YOUR INSTRUCTIONS: Reproduce all of the records word for word, omitting the pictures.

Collected data
++++++++++++++++++++

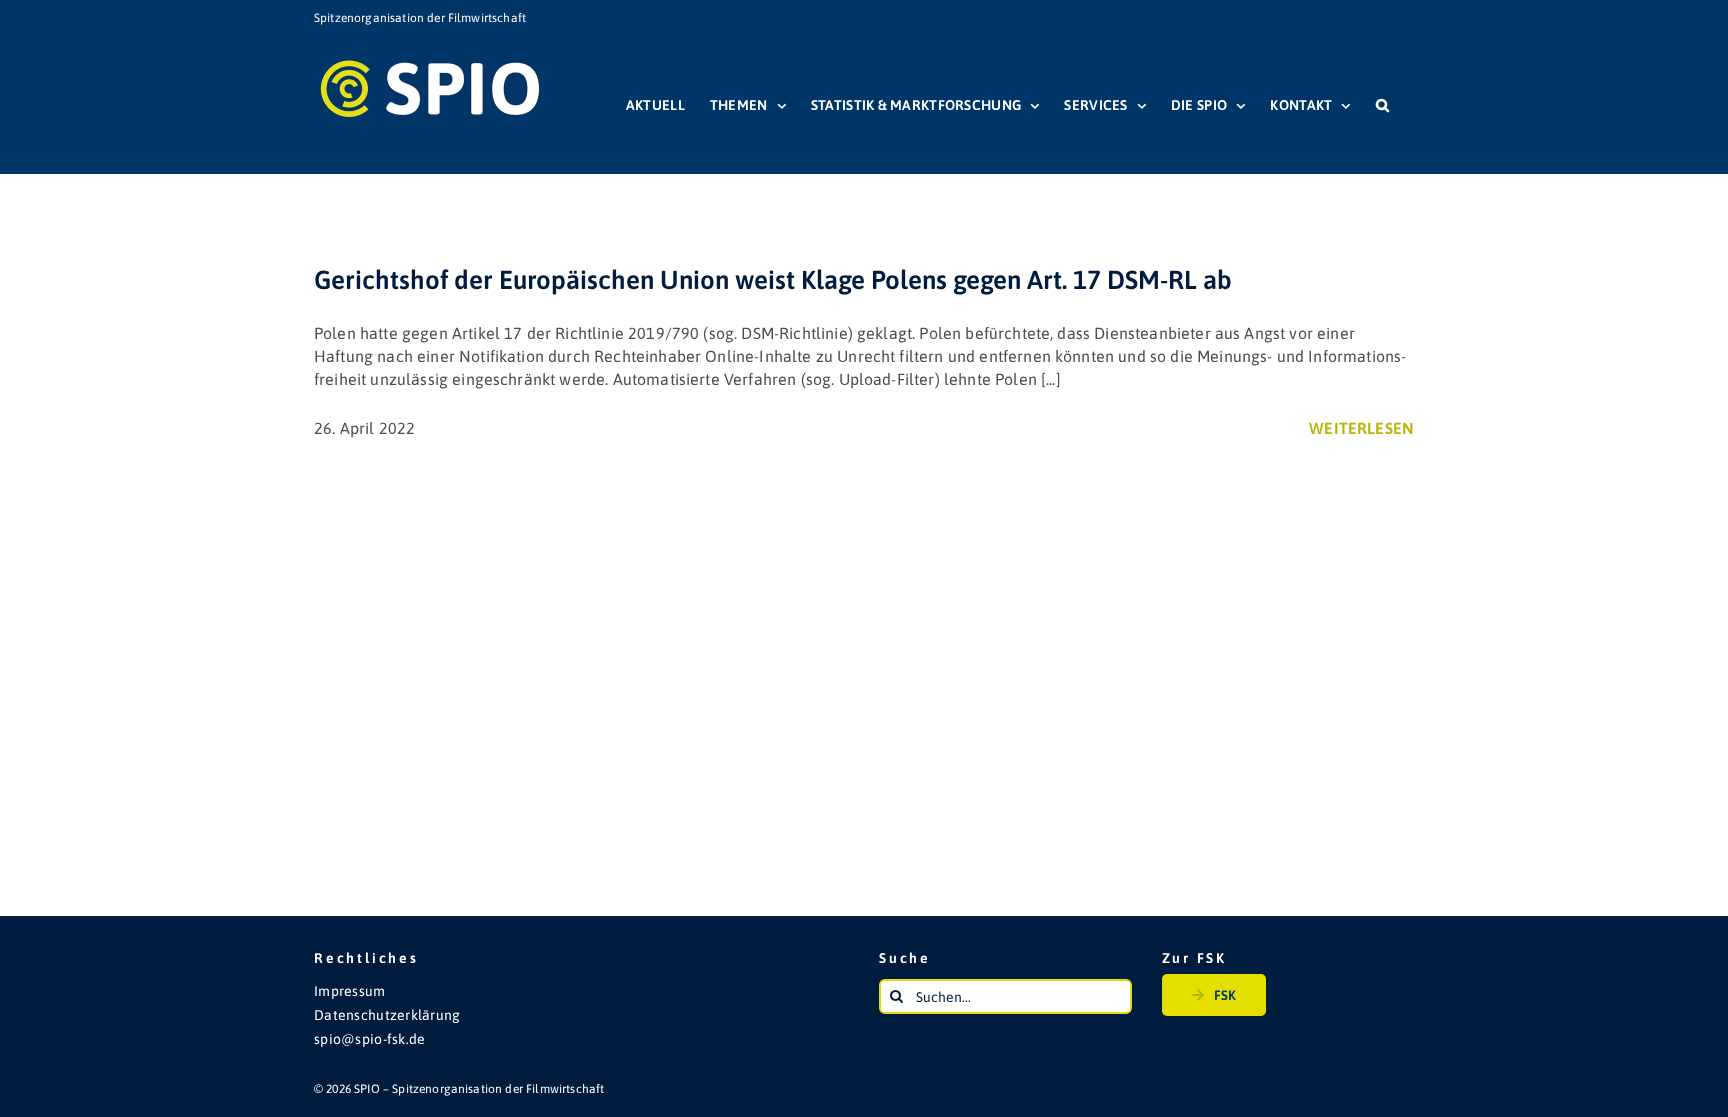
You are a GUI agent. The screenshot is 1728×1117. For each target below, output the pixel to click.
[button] (1382, 105)
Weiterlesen (1361, 428)
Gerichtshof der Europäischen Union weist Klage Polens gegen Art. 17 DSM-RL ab (773, 280)
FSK (1225, 995)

++++++++++++++++++++

REPLY TO THE TASK:
You are a GUI agent. The screenshot is 1728×1117. For each target below, output the pixel to click.
[button] (1382, 105)
Weiterlesen (1361, 428)
Gerichtshof der Europäischen Union weist Klage Polens gegen Art. 17 DSM-RL ab (773, 280)
FSK (1225, 995)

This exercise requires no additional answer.